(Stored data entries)
—————
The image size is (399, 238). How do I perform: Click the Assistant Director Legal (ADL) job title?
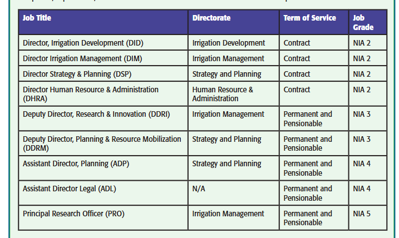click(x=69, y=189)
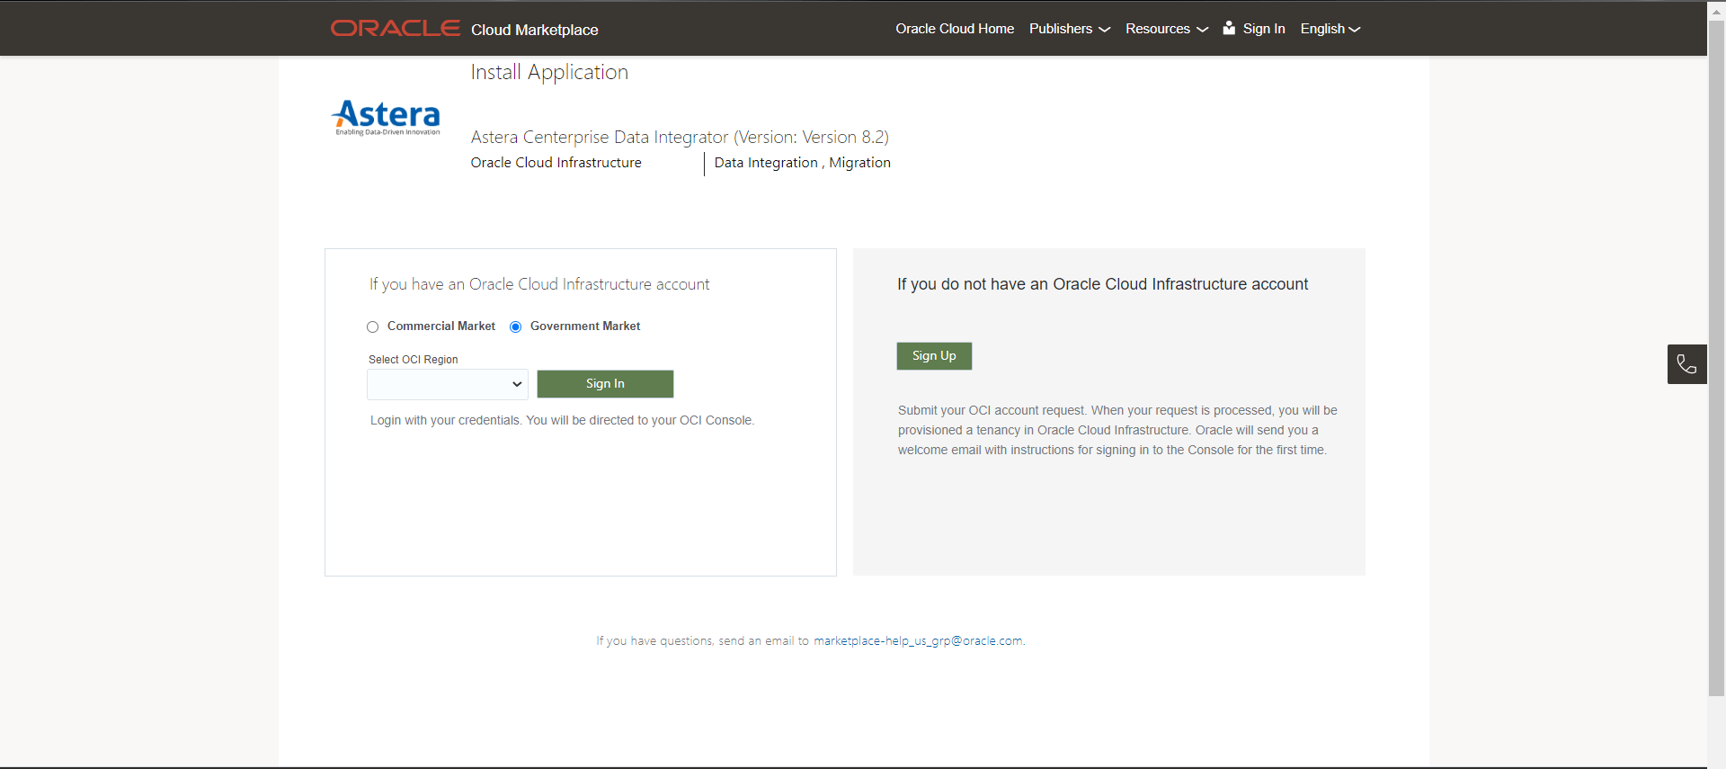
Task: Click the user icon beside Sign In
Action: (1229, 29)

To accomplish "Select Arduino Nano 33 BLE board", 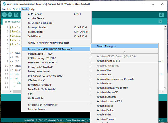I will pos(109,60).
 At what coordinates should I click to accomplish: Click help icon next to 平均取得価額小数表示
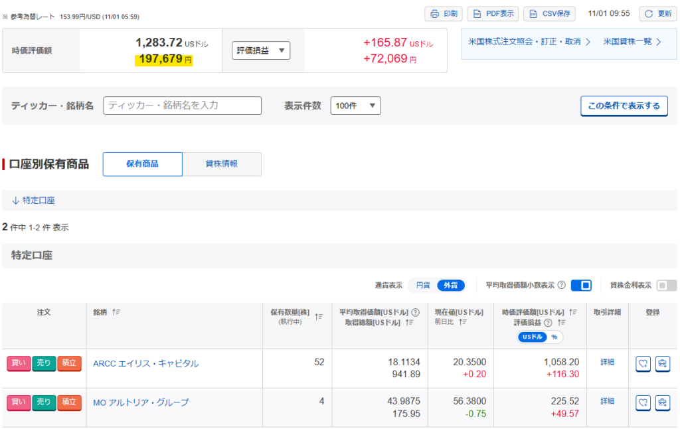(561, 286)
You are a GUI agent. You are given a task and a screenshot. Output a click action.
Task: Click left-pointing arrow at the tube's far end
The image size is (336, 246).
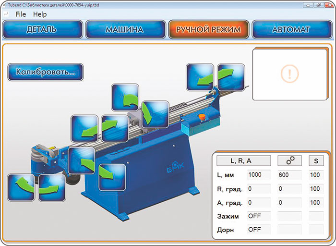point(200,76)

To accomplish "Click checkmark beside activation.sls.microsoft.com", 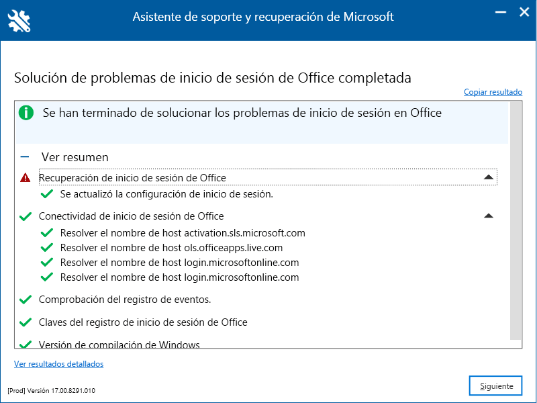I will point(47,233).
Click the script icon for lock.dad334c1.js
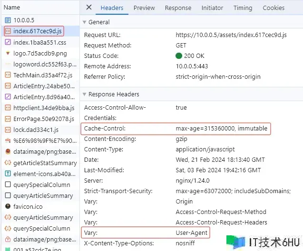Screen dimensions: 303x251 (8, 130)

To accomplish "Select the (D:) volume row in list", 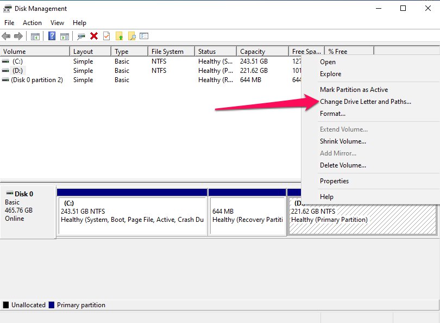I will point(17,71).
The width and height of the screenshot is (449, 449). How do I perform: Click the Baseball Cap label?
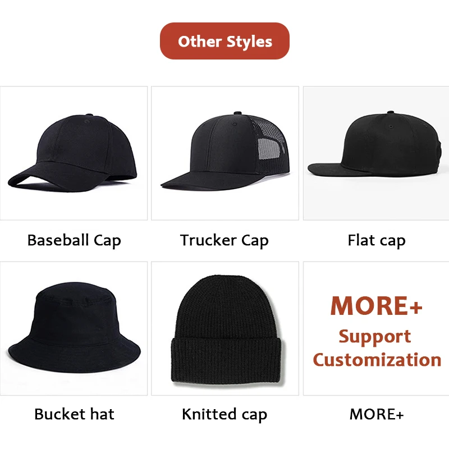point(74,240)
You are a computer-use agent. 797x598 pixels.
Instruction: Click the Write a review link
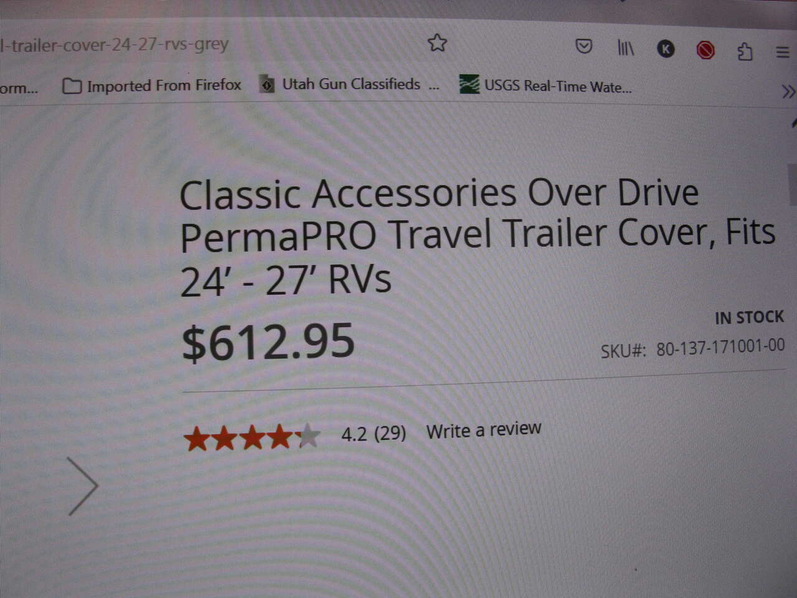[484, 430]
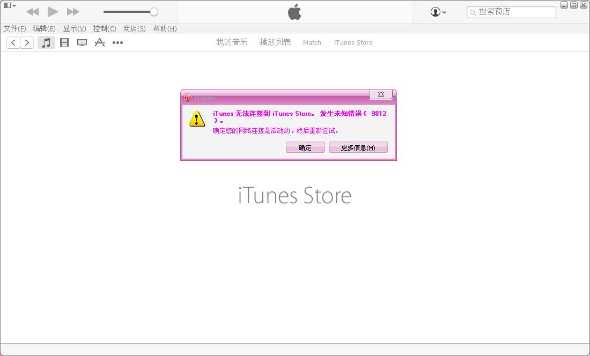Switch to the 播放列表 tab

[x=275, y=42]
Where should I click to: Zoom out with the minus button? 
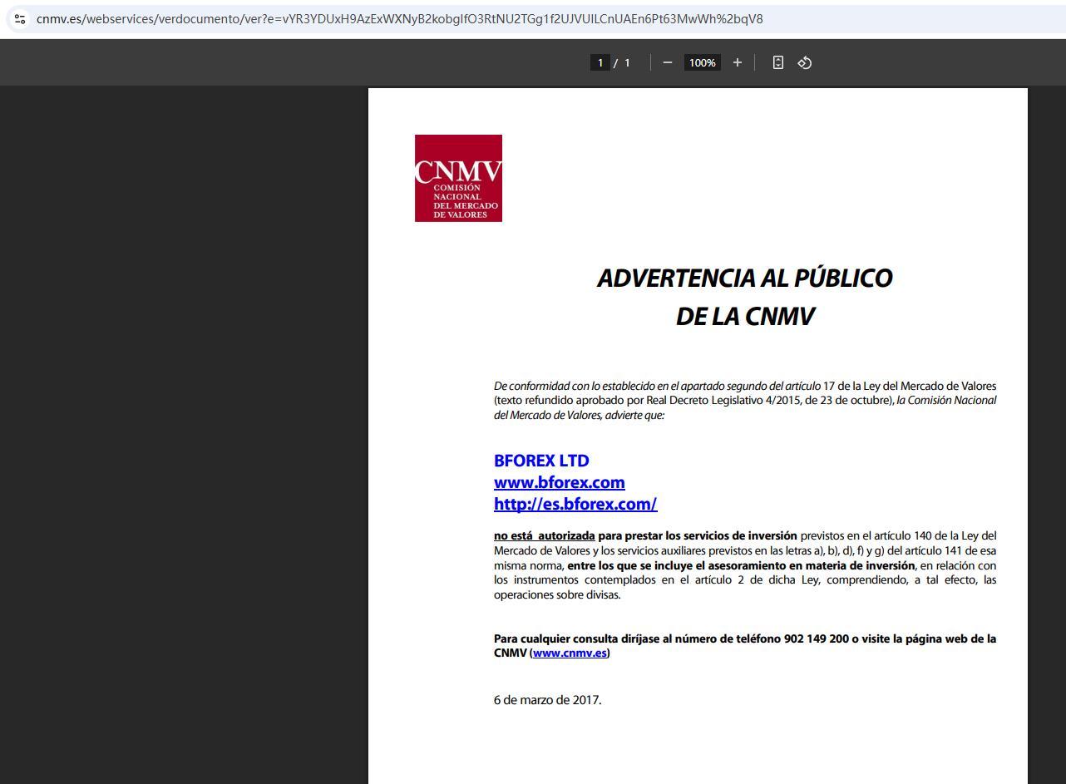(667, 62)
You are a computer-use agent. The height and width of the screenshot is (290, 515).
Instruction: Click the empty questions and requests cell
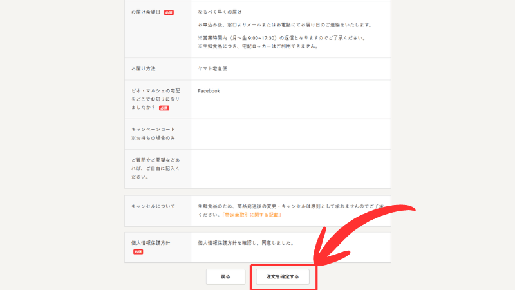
—————
- _Exercise aim_: What lines in the data above carry "agent"? Return them all.

- _Response to the exercise_:
You are a GUI agent. You are given a task and a screenshot. Output a click action.
You are a computer-use agent. 797x598 pixels.
You are a computer-use agent. The height and width of the screenshot is (290, 515).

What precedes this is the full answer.